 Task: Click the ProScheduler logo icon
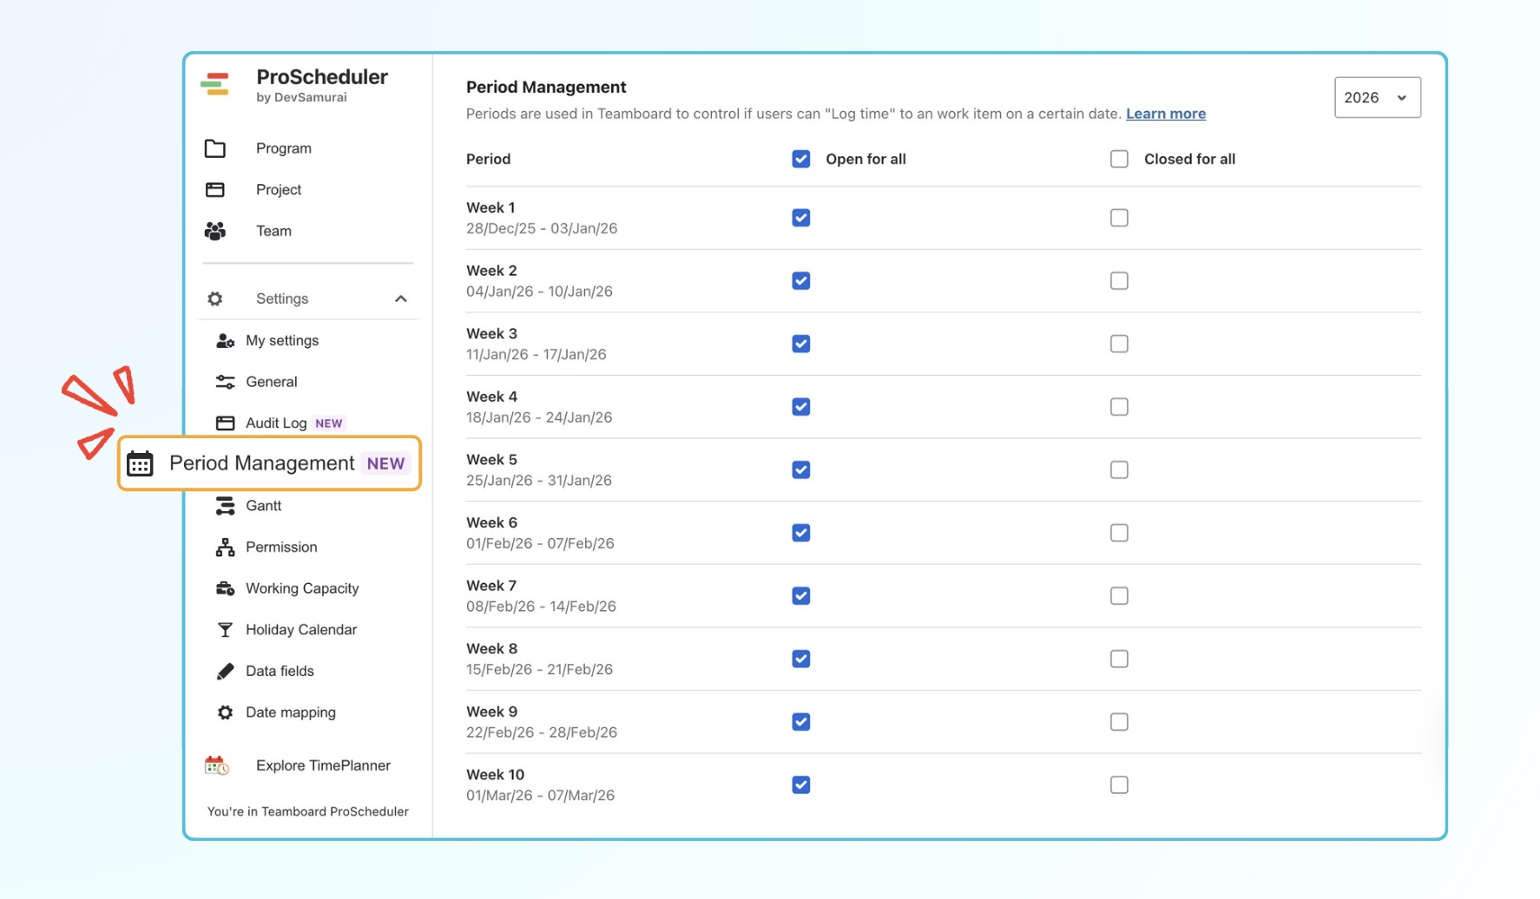(214, 84)
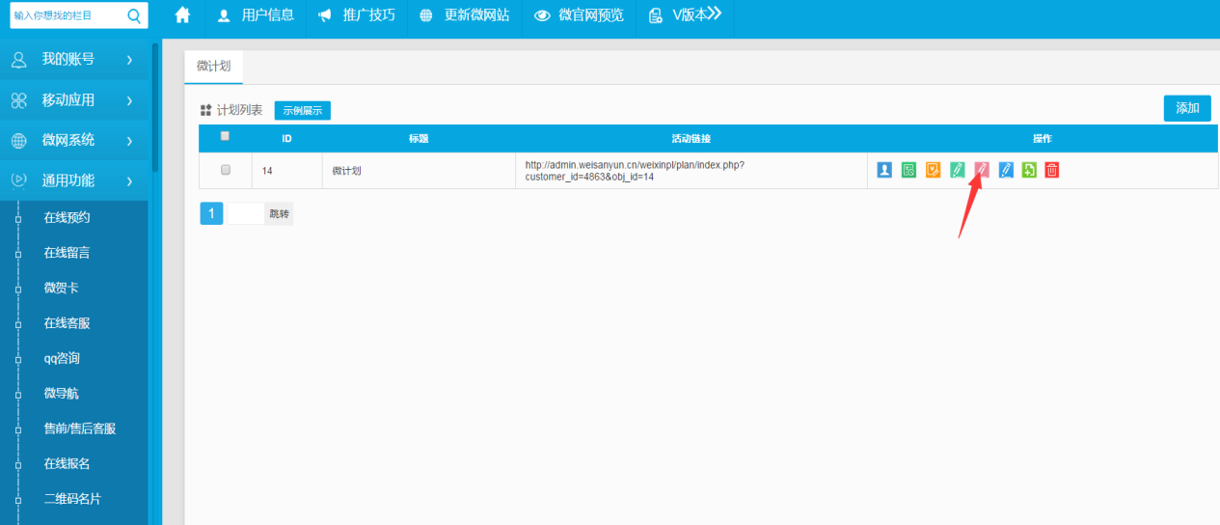This screenshot has height=525, width=1220.
Task: Click the home icon in top bar
Action: pyautogui.click(x=182, y=15)
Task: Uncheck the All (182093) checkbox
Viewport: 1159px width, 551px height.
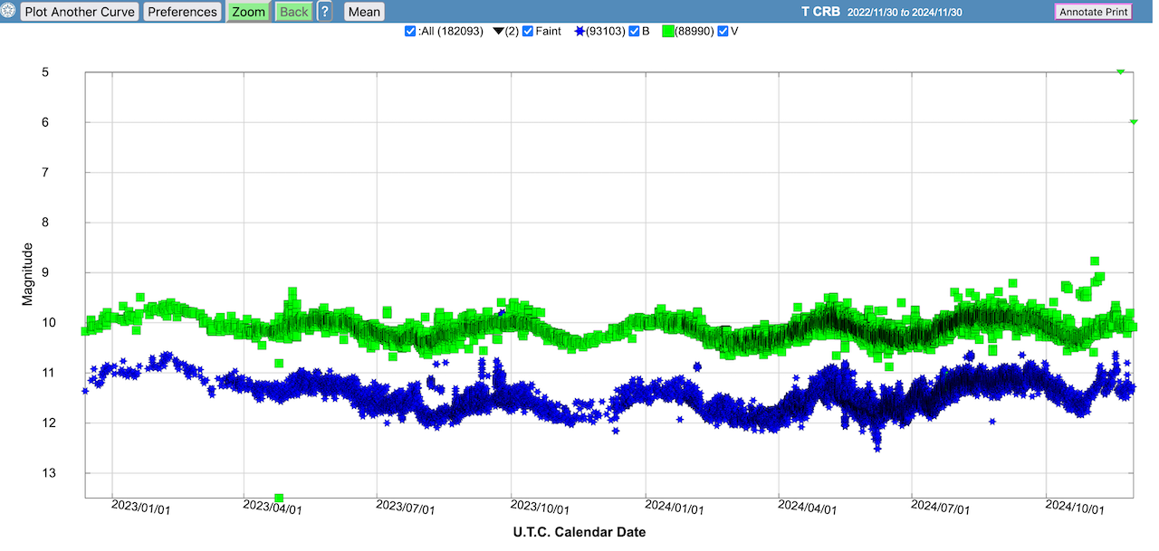Action: 410,32
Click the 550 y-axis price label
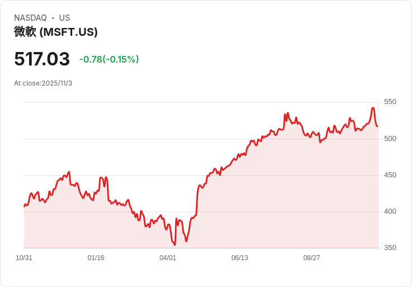Screen dimensions: 412x287 coord(390,102)
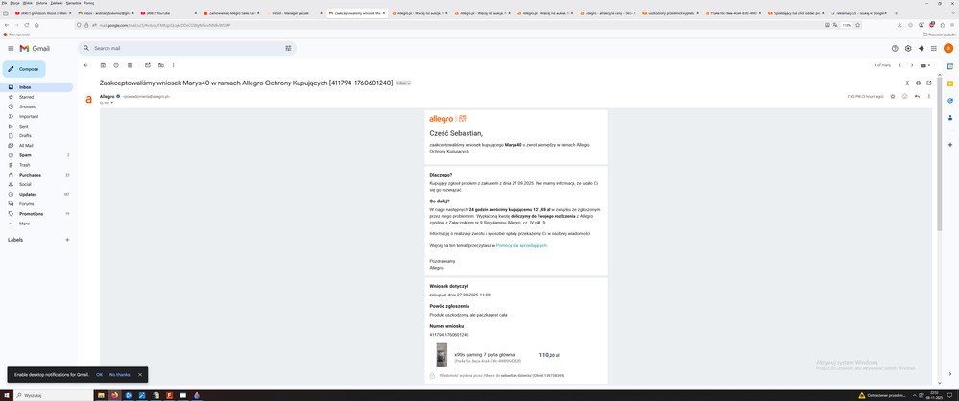The height and width of the screenshot is (401, 959).
Task: Click the trash icon to delete the email
Action: click(x=131, y=65)
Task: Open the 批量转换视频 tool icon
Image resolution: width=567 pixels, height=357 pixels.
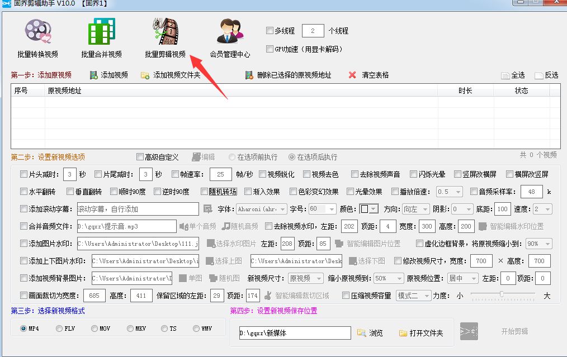Action: tap(38, 32)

━━━━━━━━━━━━━━━━

--- Written problem ---
Retype all of the material above line for line, keeping every character as it is, and leave out the pictures.

--- Final result ---
 Task: Click the ProScheduler logo icon
(214, 84)
This screenshot has height=525, width=1220.
Task: Click the home icon in top bar
Action: pyautogui.click(x=182, y=15)
Task: Uncheck the All (182093) checkbox
Viewport: 1159px width, 551px height.
Action: 410,32
Click the 550 y-axis price label
Screen dimensions: 412x287 coord(390,102)
The height and width of the screenshot is (401, 959).
Task: Click the trash icon to delete the email
Action: click(x=131, y=65)
Task: Open the 批量转换视频 tool icon
Image resolution: width=567 pixels, height=357 pixels.
Action: tap(38, 32)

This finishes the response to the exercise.